— begin Provided entries —

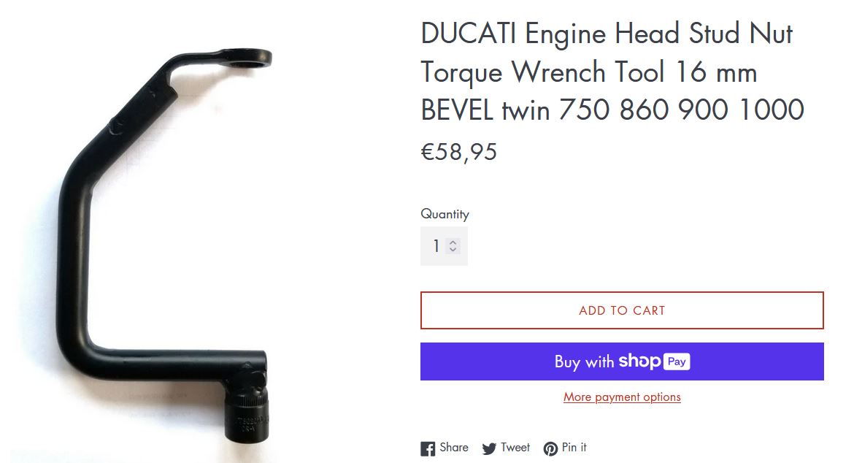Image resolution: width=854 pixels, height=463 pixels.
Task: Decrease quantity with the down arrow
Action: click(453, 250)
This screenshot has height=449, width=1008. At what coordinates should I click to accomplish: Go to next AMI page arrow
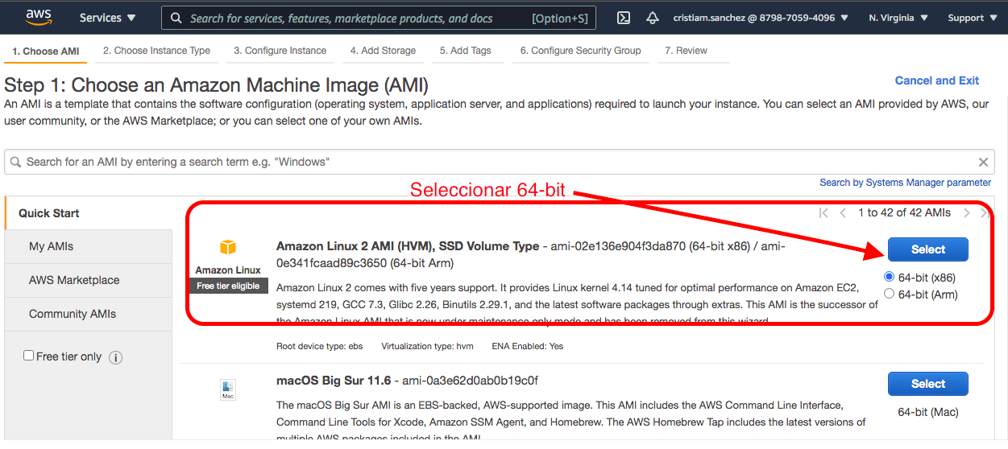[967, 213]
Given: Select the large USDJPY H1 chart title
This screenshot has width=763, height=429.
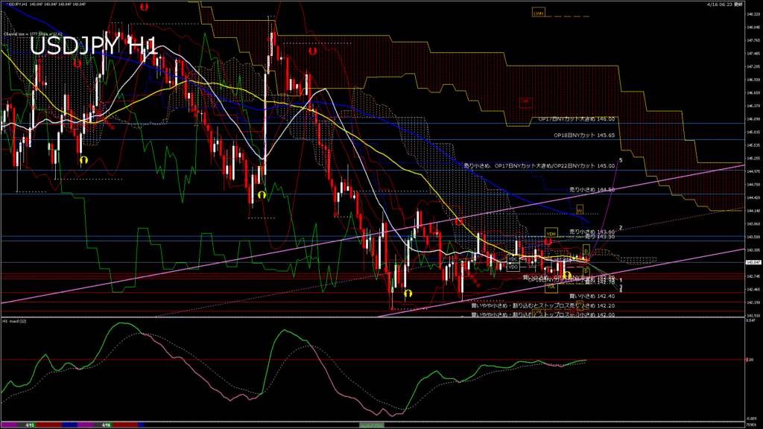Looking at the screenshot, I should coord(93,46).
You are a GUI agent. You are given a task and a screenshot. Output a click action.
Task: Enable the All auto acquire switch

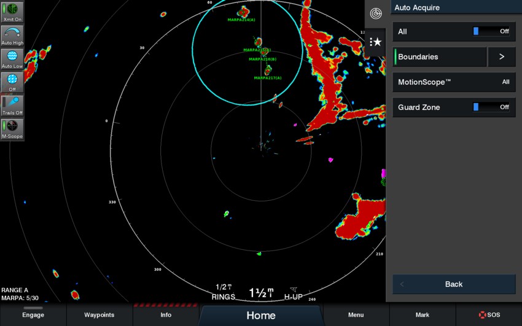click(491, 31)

— end Provided entries —

• **What you need to do**:
Please output the records word for word, starting at the line that contains "You are a GUI" and ending at the end of the records, with both ends included. Leave the pictures out of your answer.

• **Written reply**:
You are a GUI agent. You are given a task and a screenshot. Output a click action.
Task: Enable the All auto acquire switch

click(491, 31)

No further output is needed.